(Source information begins)

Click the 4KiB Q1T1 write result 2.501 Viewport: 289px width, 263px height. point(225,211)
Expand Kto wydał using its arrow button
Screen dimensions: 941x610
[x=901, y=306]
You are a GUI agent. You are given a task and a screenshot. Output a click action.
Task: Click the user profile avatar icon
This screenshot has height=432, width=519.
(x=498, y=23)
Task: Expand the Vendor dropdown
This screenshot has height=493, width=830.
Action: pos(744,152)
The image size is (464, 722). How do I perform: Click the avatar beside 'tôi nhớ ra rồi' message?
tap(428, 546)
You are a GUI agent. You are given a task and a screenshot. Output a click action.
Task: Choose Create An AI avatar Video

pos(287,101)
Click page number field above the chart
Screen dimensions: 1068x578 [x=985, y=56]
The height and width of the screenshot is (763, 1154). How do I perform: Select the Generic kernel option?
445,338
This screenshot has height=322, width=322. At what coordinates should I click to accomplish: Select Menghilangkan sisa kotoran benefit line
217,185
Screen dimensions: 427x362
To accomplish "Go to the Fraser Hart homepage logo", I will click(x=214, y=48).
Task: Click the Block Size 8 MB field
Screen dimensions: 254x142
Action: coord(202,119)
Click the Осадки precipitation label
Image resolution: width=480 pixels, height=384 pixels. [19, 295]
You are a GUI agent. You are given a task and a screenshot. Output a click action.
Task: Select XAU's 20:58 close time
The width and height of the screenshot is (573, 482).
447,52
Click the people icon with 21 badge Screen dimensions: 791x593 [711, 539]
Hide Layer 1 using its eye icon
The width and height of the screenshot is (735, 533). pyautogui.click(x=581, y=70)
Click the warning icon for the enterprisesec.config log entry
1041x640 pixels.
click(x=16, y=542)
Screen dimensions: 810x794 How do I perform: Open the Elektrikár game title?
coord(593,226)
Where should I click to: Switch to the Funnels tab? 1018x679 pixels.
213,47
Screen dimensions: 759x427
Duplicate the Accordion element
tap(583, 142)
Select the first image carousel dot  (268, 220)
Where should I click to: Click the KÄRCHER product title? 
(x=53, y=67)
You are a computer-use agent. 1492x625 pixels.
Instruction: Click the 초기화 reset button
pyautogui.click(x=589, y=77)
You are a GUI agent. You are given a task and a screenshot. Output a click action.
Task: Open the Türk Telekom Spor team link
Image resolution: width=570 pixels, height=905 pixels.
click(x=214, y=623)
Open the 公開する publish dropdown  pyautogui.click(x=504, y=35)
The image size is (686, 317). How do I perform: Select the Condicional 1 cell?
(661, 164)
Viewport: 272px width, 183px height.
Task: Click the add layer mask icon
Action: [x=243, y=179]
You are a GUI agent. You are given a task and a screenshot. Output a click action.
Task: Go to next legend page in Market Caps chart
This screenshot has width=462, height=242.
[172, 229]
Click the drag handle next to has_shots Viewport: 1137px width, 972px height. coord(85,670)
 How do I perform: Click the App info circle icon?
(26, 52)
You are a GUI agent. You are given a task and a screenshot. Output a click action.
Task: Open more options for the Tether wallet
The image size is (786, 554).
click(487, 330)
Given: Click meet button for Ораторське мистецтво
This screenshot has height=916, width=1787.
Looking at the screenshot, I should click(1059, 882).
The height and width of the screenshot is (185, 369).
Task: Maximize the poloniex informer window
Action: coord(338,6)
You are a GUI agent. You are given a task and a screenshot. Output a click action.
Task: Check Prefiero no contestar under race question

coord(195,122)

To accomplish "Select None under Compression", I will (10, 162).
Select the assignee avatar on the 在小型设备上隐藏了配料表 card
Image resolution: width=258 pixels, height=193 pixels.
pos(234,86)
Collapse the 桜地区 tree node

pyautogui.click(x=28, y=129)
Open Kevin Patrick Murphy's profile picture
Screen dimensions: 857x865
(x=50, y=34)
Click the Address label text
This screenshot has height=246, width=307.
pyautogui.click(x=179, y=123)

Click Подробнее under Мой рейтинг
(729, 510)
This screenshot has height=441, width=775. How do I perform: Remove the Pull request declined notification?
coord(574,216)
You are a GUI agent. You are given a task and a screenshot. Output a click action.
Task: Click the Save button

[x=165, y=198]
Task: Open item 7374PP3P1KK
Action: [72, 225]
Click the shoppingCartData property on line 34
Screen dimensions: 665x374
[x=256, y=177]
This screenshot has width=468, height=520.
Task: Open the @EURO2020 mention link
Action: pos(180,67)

(Source information ends)

» Task brief:
Each record above should be repeated exactly as it appears.

» Solution to this exercise:
Click the 4KiB Q1T1 write result 2.501 Viewport: 289px width, 263px height. point(225,211)
Expand Kto wydał using its arrow button
Screen dimensions: 941x610
[x=901, y=306]
You are a GUI agent. You are given a task and a screenshot. Output a click action.
Task: Click the user profile avatar icon
This screenshot has height=432, width=519.
(x=498, y=23)
Task: Expand the Vendor dropdown
This screenshot has height=493, width=830.
Action: pos(744,152)
The image size is (464, 722). How do I perform: Click the avatar beside 'tôi nhớ ra rồi' message?
tap(428, 546)
You are a GUI agent. You are given a task and a screenshot. Output a click action.
Task: Choose Create An AI avatar Video

pos(287,101)
Click page number field above the chart
Screen dimensions: 1068x578 [x=985, y=56]
The height and width of the screenshot is (763, 1154). How do I perform: Select the Generic kernel option?
445,338
This screenshot has height=322, width=322. At what coordinates should I click to accomplish: Select Menghilangkan sisa kotoran benefit line
217,185
Screen dimensions: 427x362
To accomplish "Go to the Fraser Hart homepage logo", I will click(x=214, y=48).
Task: Click the Block Size 8 MB field
Screen dimensions: 254x142
Action: coord(202,119)
Click the Осадки precipitation label
Image resolution: width=480 pixels, height=384 pixels. [19, 295]
You are a GUI agent. You are given a task and a screenshot. Output a click action.
Task: Select XAU's 20:58 close time
The width and height of the screenshot is (573, 482).
447,52
Click the people icon with 21 badge Screen dimensions: 791x593 [711, 539]
Hide Layer 1 using its eye icon
The width and height of the screenshot is (735, 533). pyautogui.click(x=581, y=70)
Click the warning icon for the enterprisesec.config log entry
1041x640 pixels.
click(x=16, y=542)
Screen dimensions: 810x794 How do I perform: Open the Elektrikár game title?
coord(593,226)
Where should I click to: Switch to the Funnels tab? 1018x679 pixels.
213,47
Screen dimensions: 759x427
Duplicate the Accordion element
tap(583, 142)
Select the first image carousel dot  (268, 220)
Where should I click to: Click the KÄRCHER product title? 
(x=53, y=67)
You are a computer-use agent. 1492x625 pixels.
Instruction: Click the 초기화 reset button
pyautogui.click(x=589, y=77)
You are a GUI agent. You are given a task and a screenshot. Output a click action.
Task: Open the Türk Telekom Spor team link
Image resolution: width=570 pixels, height=905 pixels.
click(x=214, y=623)
Open the 公開する publish dropdown  pyautogui.click(x=504, y=35)
The image size is (686, 317). How do I perform: Select the Condicional 1 cell?
(661, 164)
Viewport: 272px width, 183px height.
Task: Click the add layer mask icon
Action: [x=243, y=179]
You are a GUI agent. You are given a task and a screenshot. Output a click action.
Task: Go to next legend page in Market Caps chart
This screenshot has width=462, height=242.
[172, 229]
Click the drag handle next to has_shots Viewport: 1137px width, 972px height. coord(85,670)
 How do I perform: Click the App info circle icon?
(26, 52)
You are a GUI agent. You are given a task and a screenshot. Output a click action.
Task: Open more options for the Tether wallet
The image size is (786, 554).
click(487, 330)
Given: Click meet button for Ораторське мистецтво
This screenshot has height=916, width=1787.
Looking at the screenshot, I should click(1059, 882).
The height and width of the screenshot is (185, 369).
Task: Maximize the poloniex informer window
Action: coord(338,6)
You are a GUI agent. You are given a task and a screenshot. Output a click action.
Task: Check Prefiero no contestar under race question

coord(195,122)

To accomplish "Select None under Compression", I will (10, 162).
Select the assignee avatar on the 在小型设备上隐藏了配料表 card
Image resolution: width=258 pixels, height=193 pixels.
pos(234,86)
Collapse the 桜地区 tree node

pyautogui.click(x=28, y=129)
Open Kevin Patrick Murphy's profile picture
Screen dimensions: 857x865
(x=50, y=34)
Click the Address label text
This screenshot has height=246, width=307.
pyautogui.click(x=179, y=123)

Click Подробнее under Мой рейтинг
(729, 510)
This screenshot has height=441, width=775. How do I perform: Remove the Pull request declined notification?
coord(574,216)
You are a GUI agent. You are given a task and a screenshot. Output a click action.
Task: Click the Save button

[x=165, y=198]
Task: Open item 7374PP3P1KK
Action: [72, 225]
Click the shoppingCartData property on line 34
Screen dimensions: 665x374
[x=256, y=177]
This screenshot has width=468, height=520.
Task: Open the @EURO2020 mention link
Action: pos(180,67)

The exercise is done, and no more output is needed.